PRE-EMERGENCE HERBICIDE FORMED FROM ANIMAL PROTEIN

The present invention relates to a pre-emergence herbicide for soil that is formed from an animal protein. In particular, the herbicide is formed in the soil by admixing animal protein with soil.

Herbicides are well known to and are used by both home owners and farmers. Herbicides may be classified into two groups, known as pre- emergence herbicides and post-emergence herbicides. Pre-emergence herbicides are applied to soil to prevent weed seeds from germinating. They may be applied to the surface of the soil or mixed with soil. Post-emergence herbicides are used to kill weeds after they have emerged.

Pre-emergence herbicides have a wide range of uses, from farm applications to lawn care. In the latter, they are used to prevent crabgrass and other weeds from germinating in the lawn.

US Patent No. 5,030,268 (now Re. 34 594) is directed to a natural herbicide consisting of corn gluten meal. The patent teaches that corn gluten meal prevents root growth in germinating weed seeds, which cause the weed to die from lack of root growth. It is shown that this herbicidal effect is not due to the nitrogen content found in corn gluten meal, because the same amount of nitrogen in the natural organic fertilizer known as milorganite did not cause the same level of herbicidal activity. Both corn gluten meal and milorganite are plant proteins. As exemplified herein, it has been found that corn gluten meal when admixed with soil or placed onto soil as a layer, has restricted pre-emergence herbicidal activity.

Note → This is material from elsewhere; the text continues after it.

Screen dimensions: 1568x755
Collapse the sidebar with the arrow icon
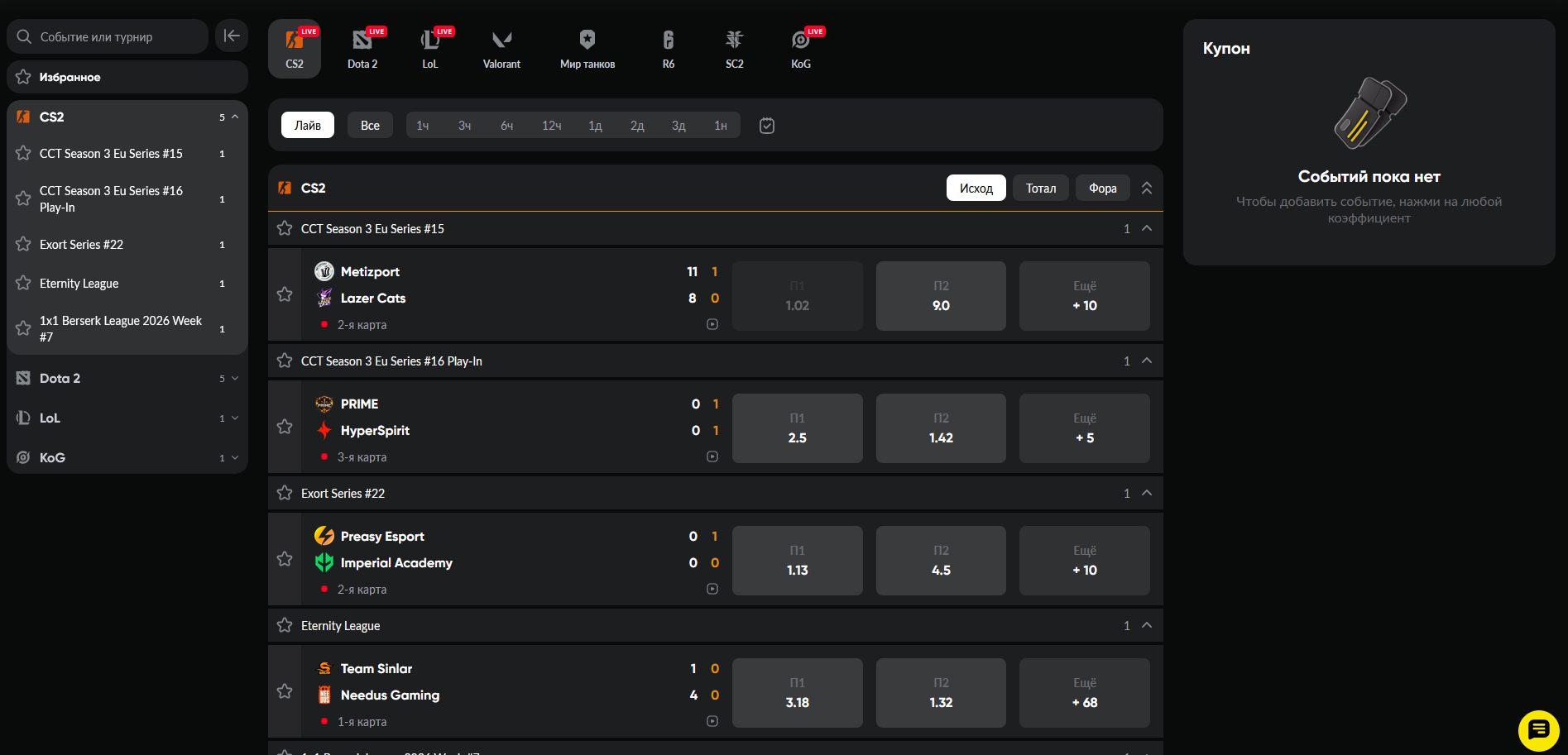click(232, 36)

A natural herbicide that has pre-emergence herbicidal properties would be useful, especially in that such a herbicide would not have detrimental effects on the environment.

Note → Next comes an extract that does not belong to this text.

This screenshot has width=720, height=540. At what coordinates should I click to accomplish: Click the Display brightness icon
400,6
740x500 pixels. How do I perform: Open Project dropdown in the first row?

A pre-emergence herbicide formed from animal protein has now been found. Accordingly, one aspect of the present invention provides a pre- emergence herbicide composition comprising a pre-emergence herbicide derived from an animal protein.

In a preferred embodiment of the invention, the animal protein is in the form of a meal, especially animal protein meal selected from feather, blood, leather, fish and meat meal.

Another aspect of the present invention provides a pre-emergence herbicide composition comprising a pre-emergence herbicide formed by degradation of animal protein by a micro-organism. In a preferred embodiment of the invention, the herbicide is formed by degradation of animal protein by a micro-organism in soil.

Another aspect of the invention provides a pre-emergence herbicide a composition comprising a pre-emergence herbicide derived from animal protein by a chemical process. A further aspect of the invention provides a composition comprising a decomposition product of animal protein, said product exhibiting herbicidal properties to seeds, roots or plants.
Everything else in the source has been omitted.